Wer spricht? Kleine Theorie des Literarischen Bloggens (7)
Nähme ich das Weblog radikal, müßte ich nun andere Beiträge zulassen, also das Experiment für Mitspieler öffnen, so daß schließlich verschwömme, wessen Subjektivität dem jeweiligen Text zugrundeliegt. Das bedeutete, die Ambivalenzen und Äquivokationen von Verschaltungen in das Weblog selbst hineinzuholen, und wäre fast wieder kabbalistisch wie des Maimonides' Blatt bei Benjamin.
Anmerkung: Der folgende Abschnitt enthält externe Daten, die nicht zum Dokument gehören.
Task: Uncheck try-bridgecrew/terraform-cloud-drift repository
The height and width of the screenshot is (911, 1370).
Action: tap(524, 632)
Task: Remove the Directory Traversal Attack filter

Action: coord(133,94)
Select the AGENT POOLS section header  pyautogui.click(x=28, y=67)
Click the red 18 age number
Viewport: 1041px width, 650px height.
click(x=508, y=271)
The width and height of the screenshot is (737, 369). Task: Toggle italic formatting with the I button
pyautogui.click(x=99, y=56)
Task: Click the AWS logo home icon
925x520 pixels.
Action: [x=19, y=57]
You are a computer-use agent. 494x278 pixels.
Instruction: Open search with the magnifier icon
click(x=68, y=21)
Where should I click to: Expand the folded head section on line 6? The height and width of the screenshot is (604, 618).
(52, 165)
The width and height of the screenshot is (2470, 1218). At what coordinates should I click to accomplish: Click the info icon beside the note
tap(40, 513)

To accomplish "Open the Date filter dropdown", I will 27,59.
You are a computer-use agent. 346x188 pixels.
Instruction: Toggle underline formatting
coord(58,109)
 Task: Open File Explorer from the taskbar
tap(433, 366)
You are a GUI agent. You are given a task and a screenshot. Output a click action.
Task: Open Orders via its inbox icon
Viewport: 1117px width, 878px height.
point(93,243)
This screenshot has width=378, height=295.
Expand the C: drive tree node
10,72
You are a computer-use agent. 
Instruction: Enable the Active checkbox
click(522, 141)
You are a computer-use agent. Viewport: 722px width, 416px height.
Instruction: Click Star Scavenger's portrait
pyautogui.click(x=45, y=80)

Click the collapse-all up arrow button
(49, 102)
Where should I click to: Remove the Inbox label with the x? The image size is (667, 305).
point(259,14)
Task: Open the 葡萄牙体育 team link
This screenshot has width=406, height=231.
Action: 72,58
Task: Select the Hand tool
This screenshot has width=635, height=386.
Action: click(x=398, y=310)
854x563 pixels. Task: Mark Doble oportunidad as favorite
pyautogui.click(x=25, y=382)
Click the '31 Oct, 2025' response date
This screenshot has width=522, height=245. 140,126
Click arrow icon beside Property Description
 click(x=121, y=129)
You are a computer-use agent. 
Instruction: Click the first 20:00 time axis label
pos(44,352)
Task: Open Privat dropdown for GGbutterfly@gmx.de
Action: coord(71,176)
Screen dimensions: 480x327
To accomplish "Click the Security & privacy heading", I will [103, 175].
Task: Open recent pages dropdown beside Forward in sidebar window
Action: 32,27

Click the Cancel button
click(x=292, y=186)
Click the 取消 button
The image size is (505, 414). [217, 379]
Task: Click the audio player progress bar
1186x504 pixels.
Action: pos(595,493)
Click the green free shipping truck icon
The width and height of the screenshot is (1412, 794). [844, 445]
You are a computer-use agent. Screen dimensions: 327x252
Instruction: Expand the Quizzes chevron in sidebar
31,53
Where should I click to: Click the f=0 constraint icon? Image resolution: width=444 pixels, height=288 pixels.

Dessen Passagenwerk mir überhaupt als ungeheurer Vorläufer einer Web-Ästhetik vorkommt, zum Beispiel: „Der Grübler, dessen Blick, aufgeschreckt, auf das Bruchstück in seiner Hand fällt, wird zum Allegoriker.“ Davon führt ein innerer Link zu Benn, als Rönne in die Hirnschalen in seiner Hand blickt und denkt: „Welt“. Und davon geht abermals ein Link etwa zu Valéry. Und so fort und „wechselwirkend“ zurück. Literatur ist und war immer eine Art Chor, deshalb in ihren Höhen nahezu redundant der auffällige Rück- und MittenhineinGriff ins antike („chorische“) Drama; manchmal trägt sogar der Slam so etwas, besonders dann, hört man die gesprochenen Texte als simultan. Die Kraft der rebellischen Dichtung scheint,
nachdem die realistischen Texte sich marktgängig (also objektiv) machten, in der Subjektivität des Netzes wieder auf, und zwar interessanterweise gerade da, wo sie sich zum Chor addiert: nämlich o h n e daß sie objektiv wird. Obwohl sozusagen „alle“ reden, gibt es kein ordnendes Element, keinen auktorialen Erzähler. Zugleich sind die Subjektivismen, weil zwischen ihnen Sinn-Verbindungen (intentionale Links) bestehen, nicht beliebig. Das ist das Abenteuerliche daran, zusammen mit einer nicht von vornherein bestimmten Wertigkeit. Im Zusammenhang bekommt sogar das krud-Private einen allegorischen Sinn, der sich aber funktionaler Zurichtung entzieht: Der Zusammenhang h a t nämlich keinen, doch i s t.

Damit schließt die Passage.